The following is based on one of Norm Trainor’s clients, Simon. All of the names and telling details have been changed.
In last month’s article, I shared how Simon’s natural ability to build trust and establish close relationships with his clients enabled him to double his business through introductions, recommendations and referrals. Before we started working together, Simon’s clients would call him with introductions to friends or family. His caring nature and willingness to go the extra mile drew people to him and his business grew organically, through word of mouth.
In a service business, one of the important measures of financial success is good will. Unfortunately, Simon, who had no systemic method for leveraging his natural talent, did not know the economic impact that the introductions, recommendations and referrals he received, had on his practice.
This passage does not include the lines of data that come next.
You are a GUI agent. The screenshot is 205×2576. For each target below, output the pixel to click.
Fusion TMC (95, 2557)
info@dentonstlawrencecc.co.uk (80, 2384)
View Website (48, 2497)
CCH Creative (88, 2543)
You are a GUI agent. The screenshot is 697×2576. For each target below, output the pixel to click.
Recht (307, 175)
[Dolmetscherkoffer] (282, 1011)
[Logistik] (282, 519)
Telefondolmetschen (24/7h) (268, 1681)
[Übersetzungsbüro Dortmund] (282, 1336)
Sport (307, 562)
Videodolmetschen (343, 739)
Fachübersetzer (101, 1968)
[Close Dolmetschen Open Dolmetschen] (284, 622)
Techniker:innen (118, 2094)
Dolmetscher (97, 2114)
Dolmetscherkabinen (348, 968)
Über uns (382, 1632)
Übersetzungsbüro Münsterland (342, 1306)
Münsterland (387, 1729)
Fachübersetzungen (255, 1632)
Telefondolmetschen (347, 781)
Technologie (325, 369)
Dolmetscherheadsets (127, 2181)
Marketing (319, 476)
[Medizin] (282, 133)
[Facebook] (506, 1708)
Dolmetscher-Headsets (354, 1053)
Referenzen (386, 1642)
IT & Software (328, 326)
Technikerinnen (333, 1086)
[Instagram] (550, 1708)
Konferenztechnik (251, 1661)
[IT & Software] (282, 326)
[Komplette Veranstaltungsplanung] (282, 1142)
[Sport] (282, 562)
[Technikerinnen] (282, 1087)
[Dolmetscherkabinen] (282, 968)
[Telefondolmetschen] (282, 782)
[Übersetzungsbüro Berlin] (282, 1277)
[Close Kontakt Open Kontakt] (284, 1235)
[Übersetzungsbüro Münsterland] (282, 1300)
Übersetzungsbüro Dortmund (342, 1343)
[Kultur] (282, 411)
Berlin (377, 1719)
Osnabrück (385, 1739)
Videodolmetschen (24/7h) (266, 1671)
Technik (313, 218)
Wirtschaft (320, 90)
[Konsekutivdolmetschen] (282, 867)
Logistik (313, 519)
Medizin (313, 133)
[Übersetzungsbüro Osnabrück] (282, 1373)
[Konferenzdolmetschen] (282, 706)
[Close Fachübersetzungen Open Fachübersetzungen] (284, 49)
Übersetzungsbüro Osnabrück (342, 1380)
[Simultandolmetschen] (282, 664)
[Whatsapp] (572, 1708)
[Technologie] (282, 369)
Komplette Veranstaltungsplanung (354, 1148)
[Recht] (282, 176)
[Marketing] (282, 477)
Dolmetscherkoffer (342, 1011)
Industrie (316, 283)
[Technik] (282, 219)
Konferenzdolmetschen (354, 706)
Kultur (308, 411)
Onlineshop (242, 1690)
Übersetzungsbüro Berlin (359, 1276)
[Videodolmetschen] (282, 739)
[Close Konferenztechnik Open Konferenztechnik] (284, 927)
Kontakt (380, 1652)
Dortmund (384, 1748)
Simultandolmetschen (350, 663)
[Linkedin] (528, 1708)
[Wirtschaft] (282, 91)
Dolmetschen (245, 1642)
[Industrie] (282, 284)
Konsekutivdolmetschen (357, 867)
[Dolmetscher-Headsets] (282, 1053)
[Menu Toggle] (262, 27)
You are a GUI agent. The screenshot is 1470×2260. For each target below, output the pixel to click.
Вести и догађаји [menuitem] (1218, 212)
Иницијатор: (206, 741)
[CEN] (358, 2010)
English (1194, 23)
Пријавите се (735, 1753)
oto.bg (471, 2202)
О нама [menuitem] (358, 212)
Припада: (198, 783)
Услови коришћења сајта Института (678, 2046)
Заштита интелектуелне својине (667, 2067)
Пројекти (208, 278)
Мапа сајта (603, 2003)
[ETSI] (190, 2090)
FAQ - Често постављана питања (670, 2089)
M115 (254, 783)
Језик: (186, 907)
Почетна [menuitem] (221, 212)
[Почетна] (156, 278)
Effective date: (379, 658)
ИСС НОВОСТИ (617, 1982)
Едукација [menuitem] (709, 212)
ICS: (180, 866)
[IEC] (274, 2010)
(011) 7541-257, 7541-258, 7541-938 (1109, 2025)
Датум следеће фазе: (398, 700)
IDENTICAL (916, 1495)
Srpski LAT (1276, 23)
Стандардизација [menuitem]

That all changed, however, once he began to apply both the art and science of introductions, recommendations and referrals.
The first rule in the art and science of introductions is to make obtaining introductions, recommendations and referrals one of the six to eight robust promotional strategies that should be part of a well-structured marketing plan. In Simon’s case, for example, sales to existing clients was his No. 1 marketing strategy with “obtaining introductions through existing clients and center of influence (C of Is)” running a close second.
The starting point in applying the science of introduction is a detailed analysis of existing clients and C of Is to determine which among them is likely to provide quality introductions. Simon wanted introductions to business owners, wealthy pre-retirees and retirees. Since “like attract like,” the best sources for this type of introduction were his existing clients who fit that same profile.